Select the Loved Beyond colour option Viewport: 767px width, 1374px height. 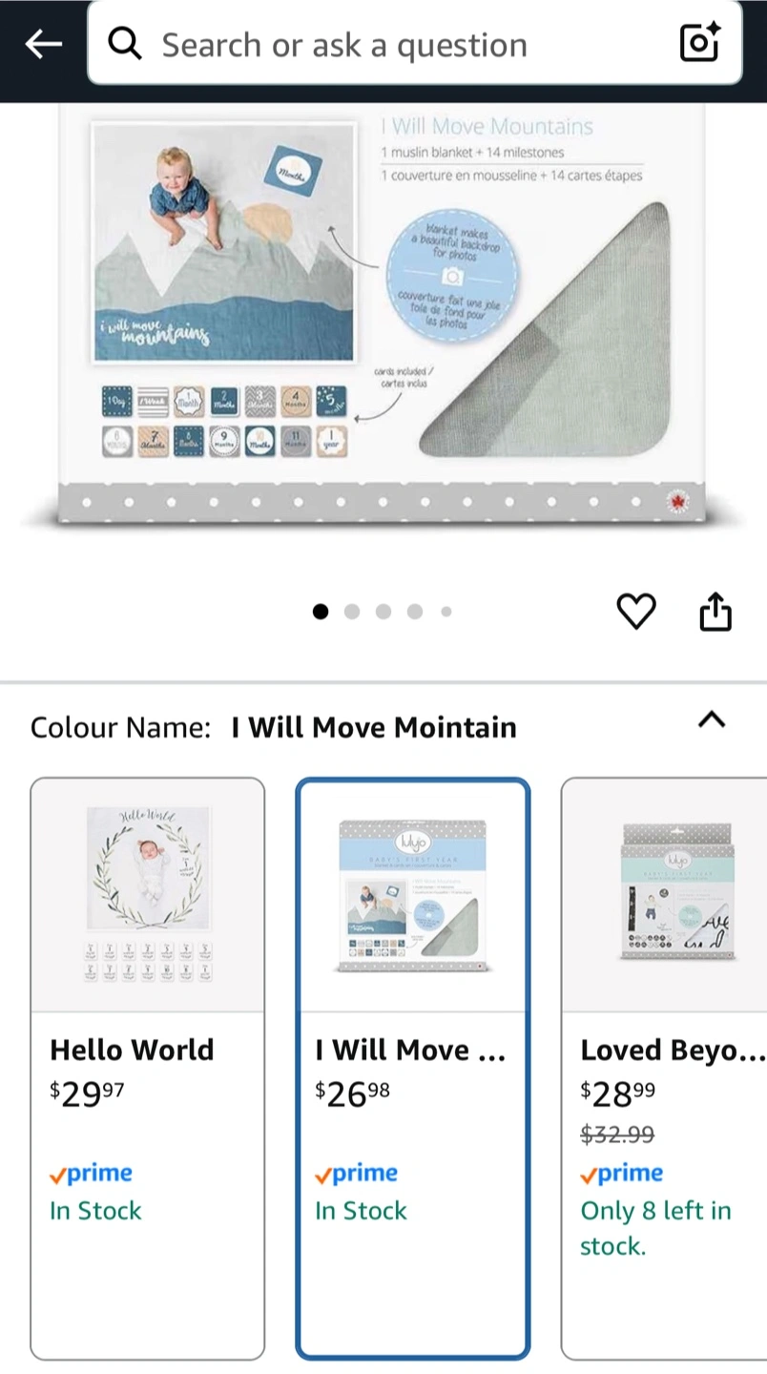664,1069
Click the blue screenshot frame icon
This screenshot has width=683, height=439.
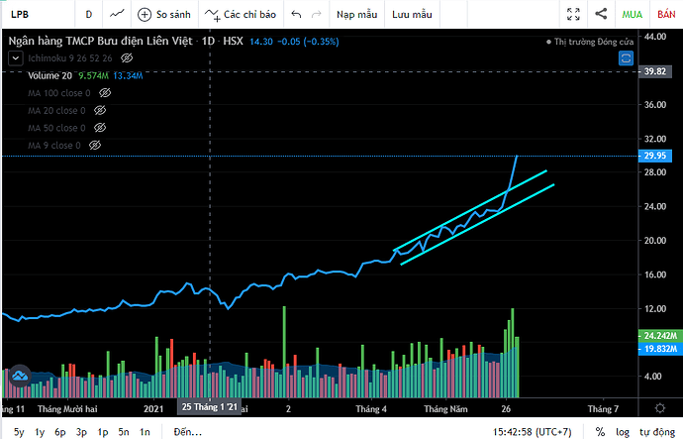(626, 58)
══════════════════════════════
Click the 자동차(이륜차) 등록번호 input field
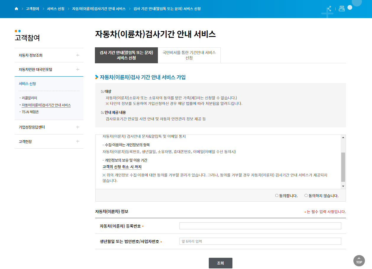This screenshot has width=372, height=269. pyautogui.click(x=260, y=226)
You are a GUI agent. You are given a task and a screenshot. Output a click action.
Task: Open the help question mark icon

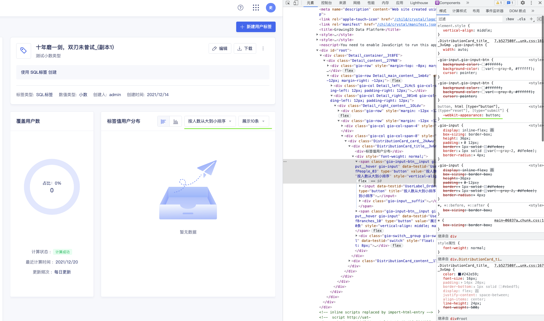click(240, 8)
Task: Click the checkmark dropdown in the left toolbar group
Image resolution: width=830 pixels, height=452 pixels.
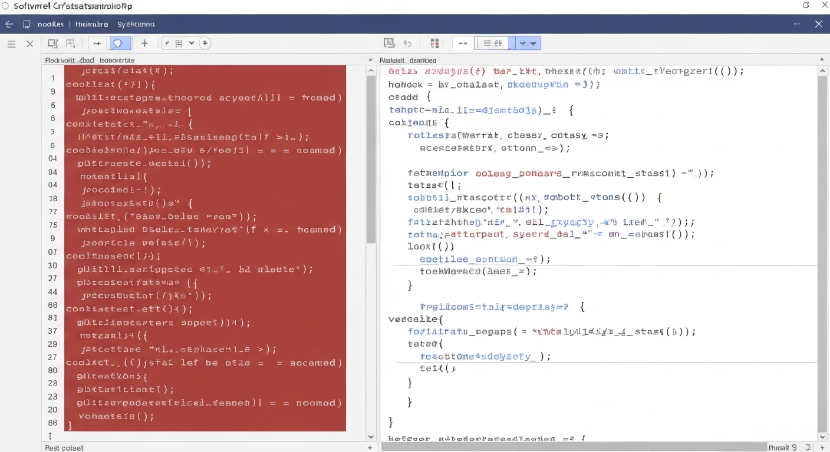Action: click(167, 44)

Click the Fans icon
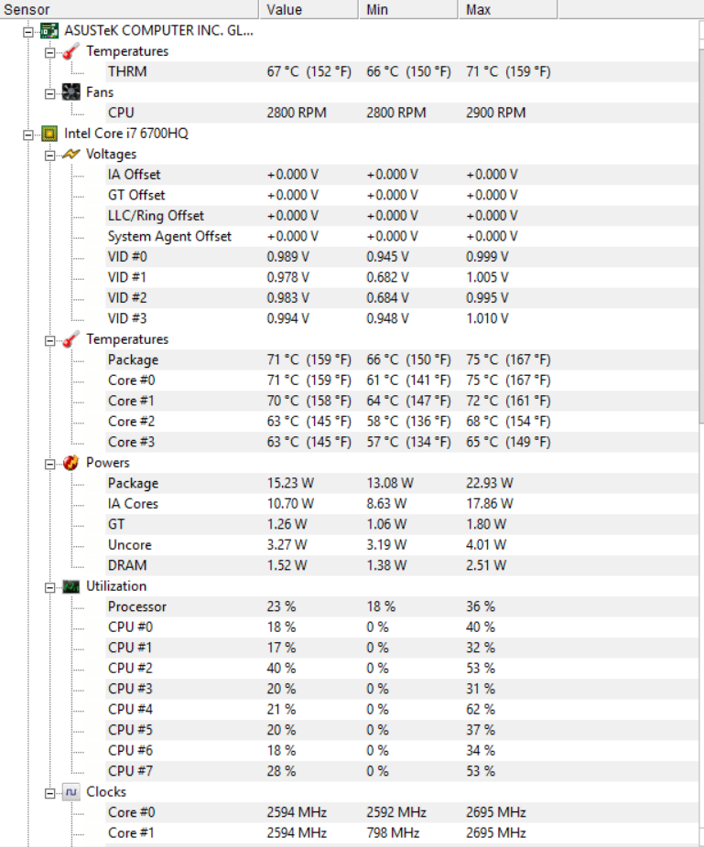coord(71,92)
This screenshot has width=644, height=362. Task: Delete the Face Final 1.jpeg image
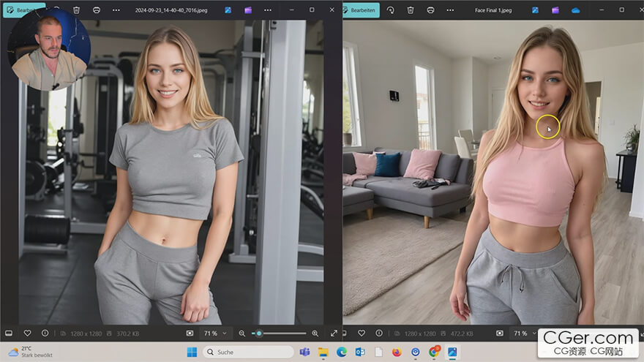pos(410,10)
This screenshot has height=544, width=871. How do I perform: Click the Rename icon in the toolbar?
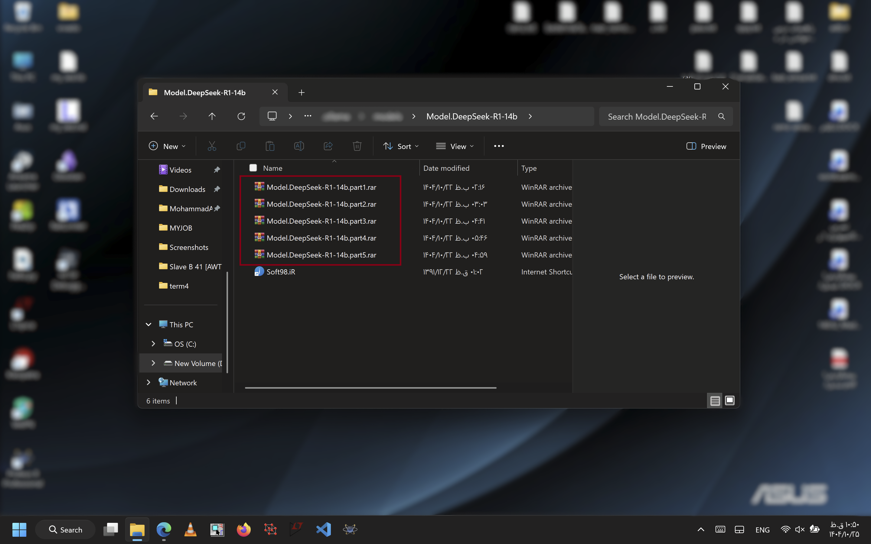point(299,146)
══════════════════════════════
Exercise aim
Copy out the rows unchanged, everything from the line that contains "This screenshot has width=644, height=362." down to the line that contains "point(299,146)", with both of those lines included. Leave the pictures out.

The output
This screenshot has width=644, height=362. Task: Delete the Face Final 1.jpeg image
pos(410,10)
This screenshot has height=544, width=871. How do I perform: Click the Rename icon in the toolbar?
point(299,146)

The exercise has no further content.